The main set of FOLIO modules are co-ordinated to form a regular release. At this stage it happens on an approximate quarterly basis. (The normal release procedure guidelines still apply for individual module releases.)
Refer to the Releases area of the Wiki for co-ordination of the next regular release, and for followup bugfix and hotfix release processes. The approximate dates and names for upcoming releases are also listed there, along with calendars and milestone deadlines to assist planning. Refer to the list of descriptive flower-inspired names (e.g. orchid, poppy, quesnelia, ramsons).
The wiki page Release process in Jira explains the use of the special issue tracker process to manage release related activities, and to track interface versions and RMB versions. There is also a “Release board” to assess the current state.
The preparation for each release has a dedicated Slack channel
(#releases
). There are various planning documents and spreadsheets pinned there.
Notification of each individual module release is sent to this channel, as well as other important announcements and co-ordination.

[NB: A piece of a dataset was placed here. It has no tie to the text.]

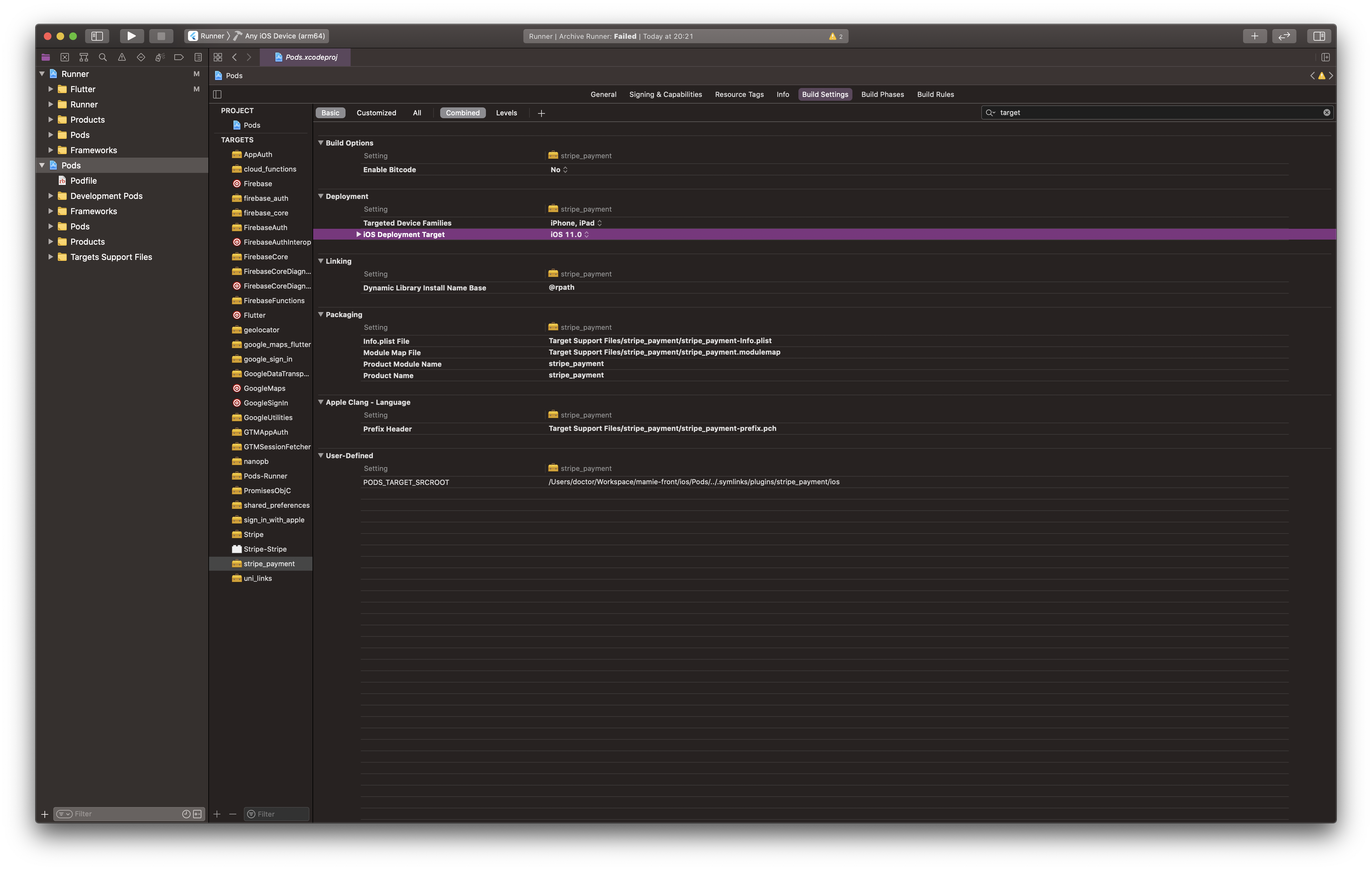
Task: Open the iOS 11.0 version dropdown
Action: pyautogui.click(x=569, y=234)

The cut-off dates for module releases that are to be included, are also listed in those spreadsheets.
Refer to the Cross Release Statistics for important upgrade considerations. Follow the process for maintenance of those documents.
The quality assurance state of each module is listed at the FOLIO Quality Dashboard.
A typical strategy for a module development is to keep doing the normal work in feature branches and merging to master until its final release and cut-off date.
Hold off feature branches that are not to be included in the release.
At the specified dates, the platforms (with the lists of the specific release versions of modules) are tagged and branched to form the quarterly release. The FOLIO Release is built daily as part of the reference environments.
For a module that is released to be part of a quarterly release, use a longer-term branch to track the bug fixes. So this is an anticipated bug free and “stable” branch. Any necessary bug-fix releases can be made from there.
Normal development can now continue, with feature branches merged to master.